Blowing nozzles are used in a large number of applications in various industries. For example, compressed air and other gases emitted from blowing nozzles are typically used for cooling, cleaning, drying, liquid blowoff, material conveying, ejecting, and sorting tasks.
Although it is sometimes possible to use an open pipe to emit the compressed gases, it is usually advantageous to use a nozzle to reduce noise, energy consumption, and to increase worker safety. A variety of blowing nozzles are known in the art.
In many applications, the blowing nozzle must provide a certain minimum force to fulfill its function. For example, in a cooling, cleaning, or drying application, the blowing nozzle must exert enough force to reach its intended target. In a liquid blowoff, material conveying, ejecting, or sorting task, the flow generated by the nozzle must have enough force to move the material in question. For many nozzles, force can be increased by supplying compressed gases at increased pressures.
A frequent problem with blowing nozzles is gas consumption. The compression of air or other gases to supply the blowing nozzle requires energy and so a reduction of gas consumption often translates to energy savings, which in turn lowers operating costs. However, reductions in gas consumption are often accompanied by lower forces produced by the nozzle.

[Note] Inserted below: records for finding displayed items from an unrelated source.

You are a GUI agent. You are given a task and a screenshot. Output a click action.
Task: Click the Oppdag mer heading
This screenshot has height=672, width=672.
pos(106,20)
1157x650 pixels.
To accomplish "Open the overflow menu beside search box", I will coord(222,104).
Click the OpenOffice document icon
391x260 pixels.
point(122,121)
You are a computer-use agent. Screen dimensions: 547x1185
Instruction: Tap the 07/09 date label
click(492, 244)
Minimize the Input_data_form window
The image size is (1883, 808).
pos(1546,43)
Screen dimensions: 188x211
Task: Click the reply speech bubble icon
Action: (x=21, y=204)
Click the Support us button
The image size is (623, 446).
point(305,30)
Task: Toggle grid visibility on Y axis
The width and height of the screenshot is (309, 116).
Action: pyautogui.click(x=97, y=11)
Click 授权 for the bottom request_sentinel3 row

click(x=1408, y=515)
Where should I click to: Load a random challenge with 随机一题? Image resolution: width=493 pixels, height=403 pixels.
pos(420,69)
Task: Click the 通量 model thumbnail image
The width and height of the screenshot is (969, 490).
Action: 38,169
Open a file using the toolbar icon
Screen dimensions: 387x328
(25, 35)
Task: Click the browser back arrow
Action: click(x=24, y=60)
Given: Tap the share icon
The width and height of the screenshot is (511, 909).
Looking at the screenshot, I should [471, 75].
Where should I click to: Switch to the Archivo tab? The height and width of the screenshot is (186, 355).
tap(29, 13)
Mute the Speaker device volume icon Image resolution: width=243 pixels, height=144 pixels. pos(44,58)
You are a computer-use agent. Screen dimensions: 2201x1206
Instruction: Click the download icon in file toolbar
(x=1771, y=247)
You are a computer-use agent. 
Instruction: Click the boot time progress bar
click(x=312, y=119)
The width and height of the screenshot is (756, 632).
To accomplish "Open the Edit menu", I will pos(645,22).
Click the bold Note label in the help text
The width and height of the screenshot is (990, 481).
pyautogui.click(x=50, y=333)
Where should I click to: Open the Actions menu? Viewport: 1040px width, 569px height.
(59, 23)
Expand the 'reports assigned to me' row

“Air amplifying” nozzles address gas consumption by entraining ambient air into the flow generated by the nozzle using the Coanda effect. This amplifies the flow produced by the nozzle. In some cases, the flow rate can be amplified by up to 25-fold by this effect. However, there is a persistent need to provide increased efficiencies with respect to the amount of ambient gases that can be entrained into the output flow of the nozzle.